Material provided
+ + + +

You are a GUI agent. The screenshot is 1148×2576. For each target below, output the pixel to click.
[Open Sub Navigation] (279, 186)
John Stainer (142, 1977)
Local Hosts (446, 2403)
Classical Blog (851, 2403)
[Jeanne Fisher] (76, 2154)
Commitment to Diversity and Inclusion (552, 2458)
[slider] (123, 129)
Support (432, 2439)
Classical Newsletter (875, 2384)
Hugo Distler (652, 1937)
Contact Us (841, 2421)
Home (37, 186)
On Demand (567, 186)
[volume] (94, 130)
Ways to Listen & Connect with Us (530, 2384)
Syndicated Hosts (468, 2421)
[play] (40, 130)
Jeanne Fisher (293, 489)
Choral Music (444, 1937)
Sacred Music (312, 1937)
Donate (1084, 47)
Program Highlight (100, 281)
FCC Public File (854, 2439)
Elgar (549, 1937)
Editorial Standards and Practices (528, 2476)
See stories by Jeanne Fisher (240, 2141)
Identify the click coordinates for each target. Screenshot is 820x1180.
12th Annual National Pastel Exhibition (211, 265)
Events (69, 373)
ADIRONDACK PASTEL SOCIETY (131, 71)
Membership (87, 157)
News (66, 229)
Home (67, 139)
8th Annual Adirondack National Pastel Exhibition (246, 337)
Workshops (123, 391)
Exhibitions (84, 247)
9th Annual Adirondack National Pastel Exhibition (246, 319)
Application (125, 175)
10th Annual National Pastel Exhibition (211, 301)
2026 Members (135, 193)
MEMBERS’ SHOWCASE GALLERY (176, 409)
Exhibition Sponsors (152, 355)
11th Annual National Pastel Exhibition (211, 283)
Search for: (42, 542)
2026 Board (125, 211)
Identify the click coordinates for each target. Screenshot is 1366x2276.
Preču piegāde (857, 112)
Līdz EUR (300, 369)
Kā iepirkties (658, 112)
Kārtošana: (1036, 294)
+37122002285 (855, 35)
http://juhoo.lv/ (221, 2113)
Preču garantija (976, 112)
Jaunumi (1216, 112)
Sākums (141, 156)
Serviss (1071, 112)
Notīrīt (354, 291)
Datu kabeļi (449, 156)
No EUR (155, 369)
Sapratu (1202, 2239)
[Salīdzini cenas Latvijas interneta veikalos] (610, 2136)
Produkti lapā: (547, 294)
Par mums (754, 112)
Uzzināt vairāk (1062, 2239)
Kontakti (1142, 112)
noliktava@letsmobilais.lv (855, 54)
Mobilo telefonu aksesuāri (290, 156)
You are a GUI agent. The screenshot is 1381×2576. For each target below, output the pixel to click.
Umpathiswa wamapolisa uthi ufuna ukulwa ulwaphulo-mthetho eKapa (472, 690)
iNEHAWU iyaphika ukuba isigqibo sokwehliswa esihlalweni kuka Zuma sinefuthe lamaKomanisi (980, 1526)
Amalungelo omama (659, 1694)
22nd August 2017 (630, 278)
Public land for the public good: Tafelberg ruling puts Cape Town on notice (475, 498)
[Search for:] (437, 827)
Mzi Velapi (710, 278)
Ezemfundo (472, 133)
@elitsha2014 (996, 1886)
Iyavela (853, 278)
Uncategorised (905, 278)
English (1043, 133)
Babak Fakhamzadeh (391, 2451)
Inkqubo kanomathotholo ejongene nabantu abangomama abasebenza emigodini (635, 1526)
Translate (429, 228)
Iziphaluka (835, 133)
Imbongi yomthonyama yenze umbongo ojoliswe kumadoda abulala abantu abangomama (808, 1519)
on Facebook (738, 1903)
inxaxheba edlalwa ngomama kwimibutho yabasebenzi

+ + + +

Try it
All lines with the word "Annual" should be copied from the material above.

Answer
12th Annual National Pastel Exhibition (211, 265)
8th Annual Adirondack National Pastel Exhibition (246, 337)
9th Annual Adirondack National Pastel Exhibition (246, 319)
10th Annual National Pastel Exhibition (211, 301)
11th Annual National Pastel Exhibition (211, 283)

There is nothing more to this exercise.